In a sign of how the goal of coming to grips with the country's debt is swiftly sliding even further away, Greece's most influential think tank predicted a sharp drop back into recession.
That adds to the headwinds facing leftwing Prime Minister Alexis Tsipras, who must negotiate a bailout worth up to 86 billion euros with sceptical lenders while struggling to hold his divided Syriza party together.
After another marathon session that ended in the early hours of July 23, the Greek parliament voted overwhelmingly to approve the second package of reform measures. But 36 Syriza lawmakers rebelled, forcing Tsipras to rely on opposition votes.
While his personal popularity is high, a renewed drop into recession after a modest recovery last year would test his government's ability to push through the tough mix of tax hikes, spending cuts and economic reforms demanded by the lenders.

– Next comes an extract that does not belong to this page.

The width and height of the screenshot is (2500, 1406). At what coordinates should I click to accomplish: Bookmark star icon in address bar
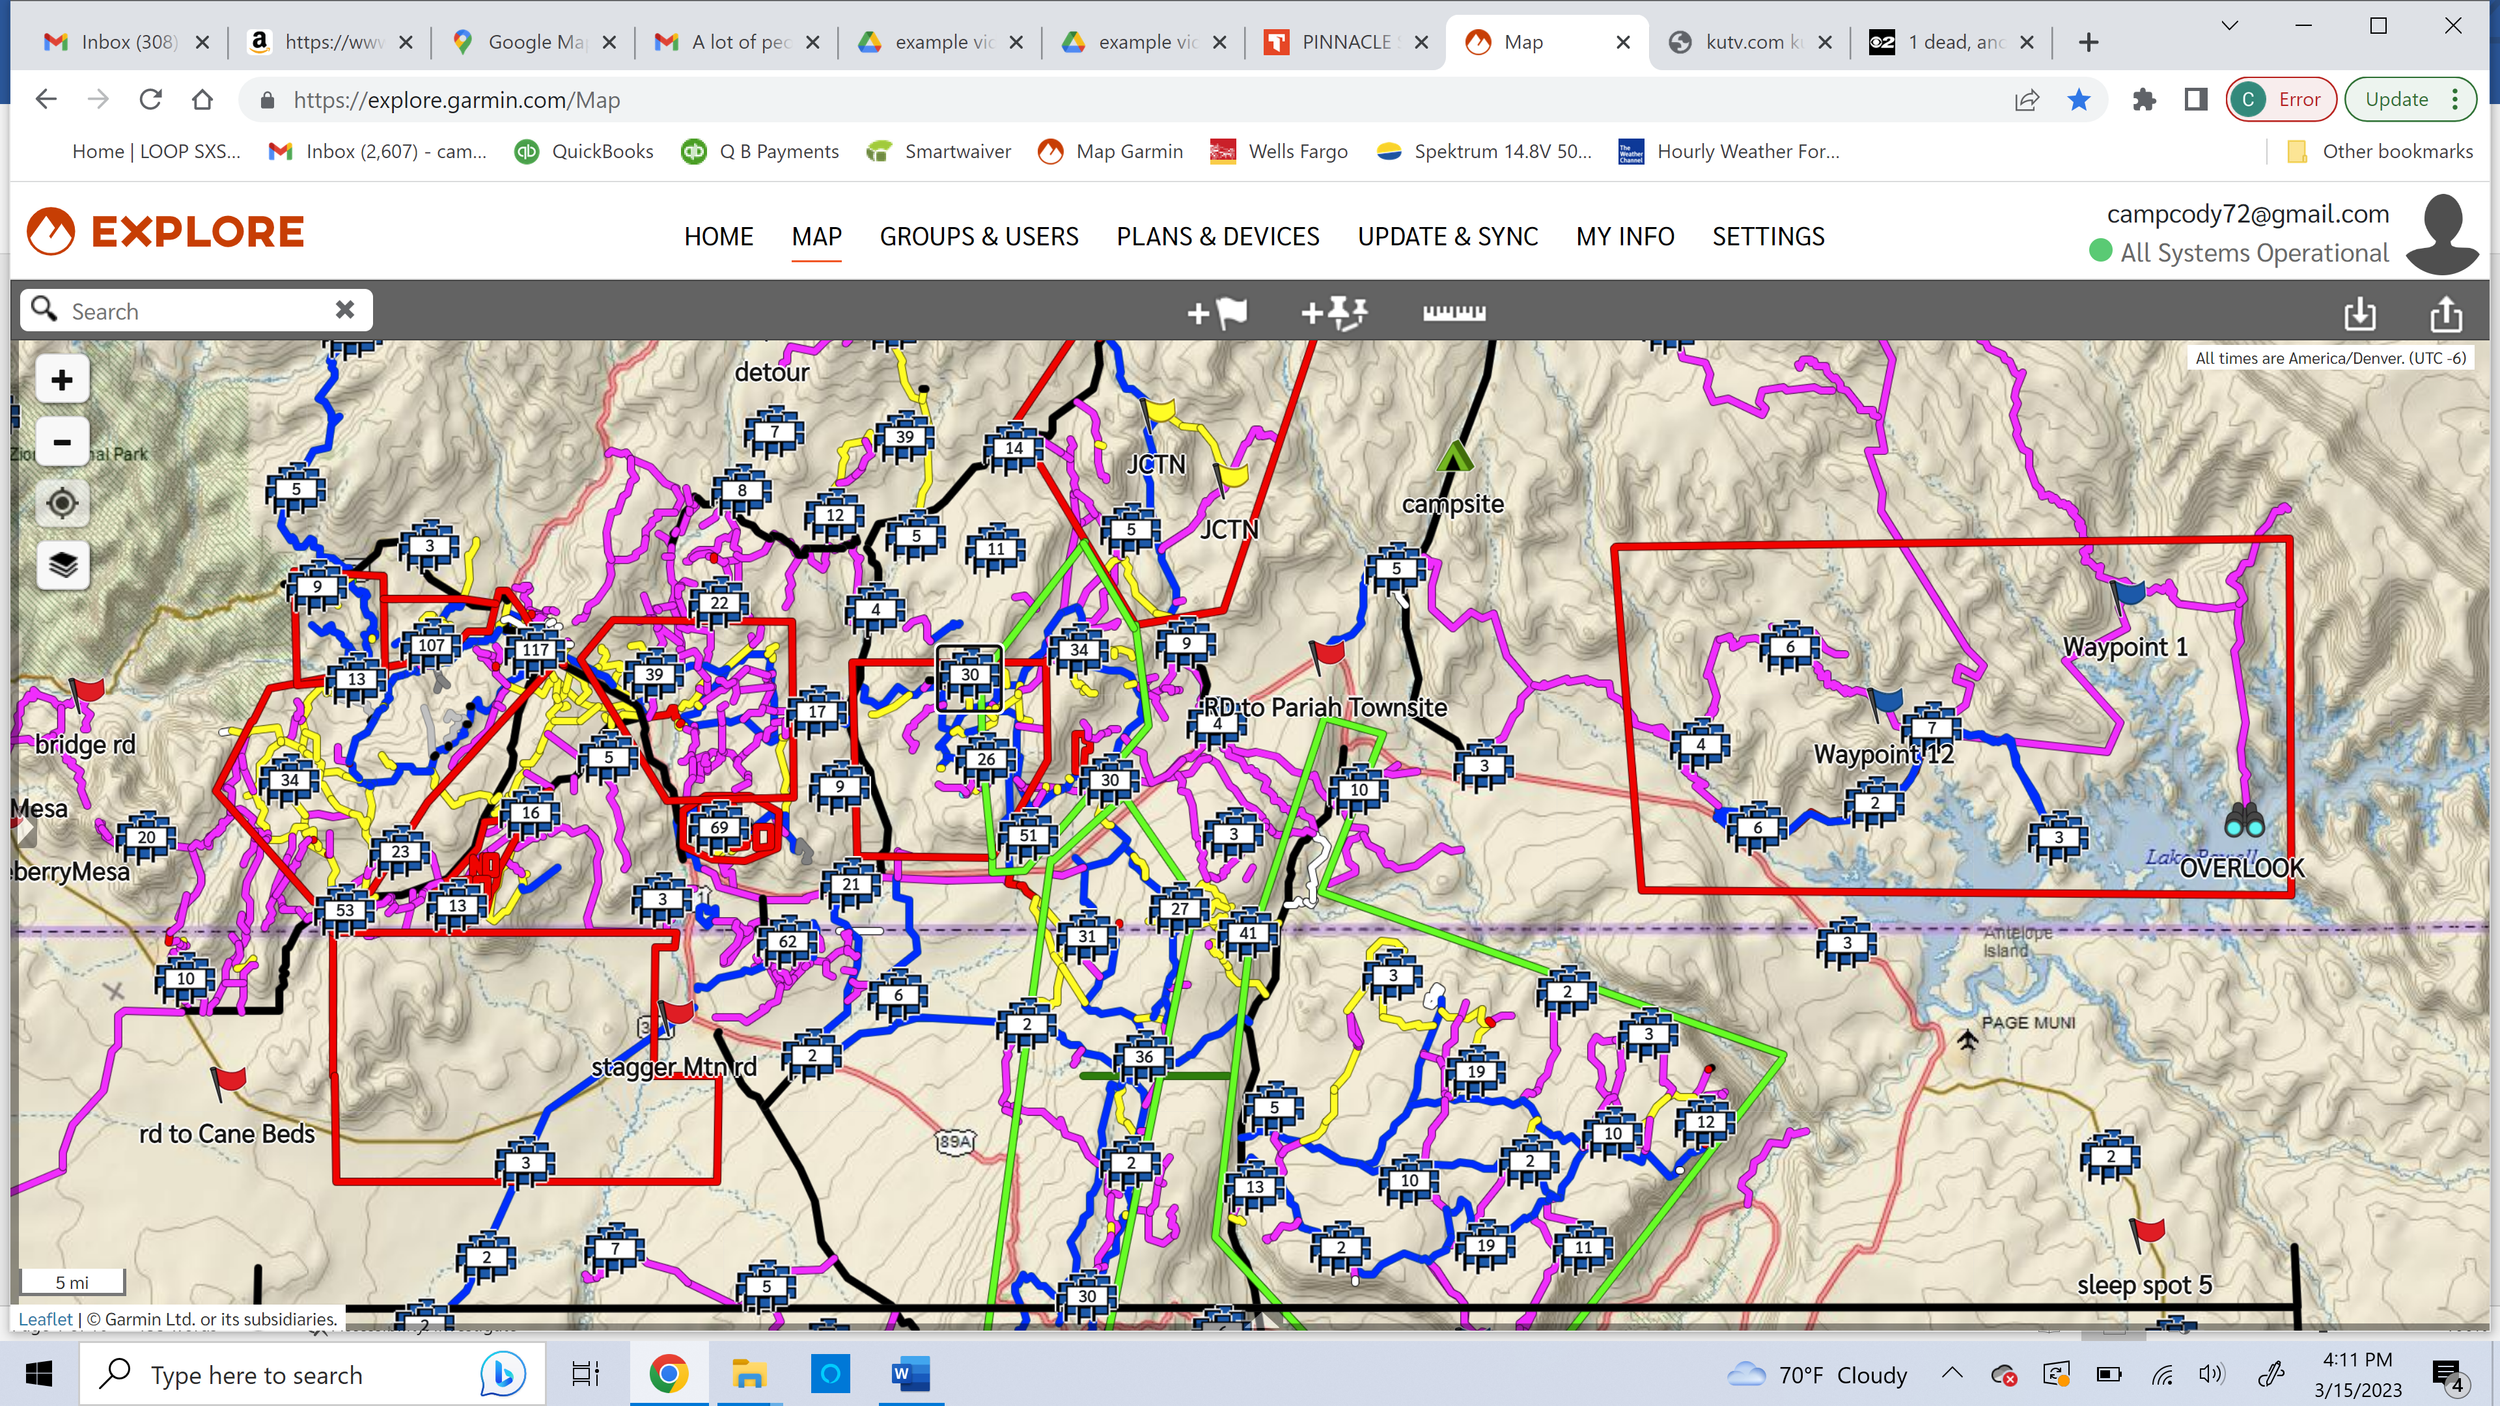(2079, 99)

A spokeswoman for the European Commission, one of the three creditor institutions alongside the European Central Bank and the International Monetary Fund, welcomed the Greek vote. Formal negotiations are due to start on July 24.
Greek officials say they aim to wrap the talks up and have a deal approved in parliament by August 20, when a 3.4 billion euro repayment to the ECB falls due.
The new IMF representative for Greece, Delia Velculescu, and officials from the Commission and the ECB are expected in Athens on July 24.
Talks will be on two parallel tracks, one dealing with a new memorandum of understanding on actions Greece has to take and a second stream on the loans it hopes to obtain.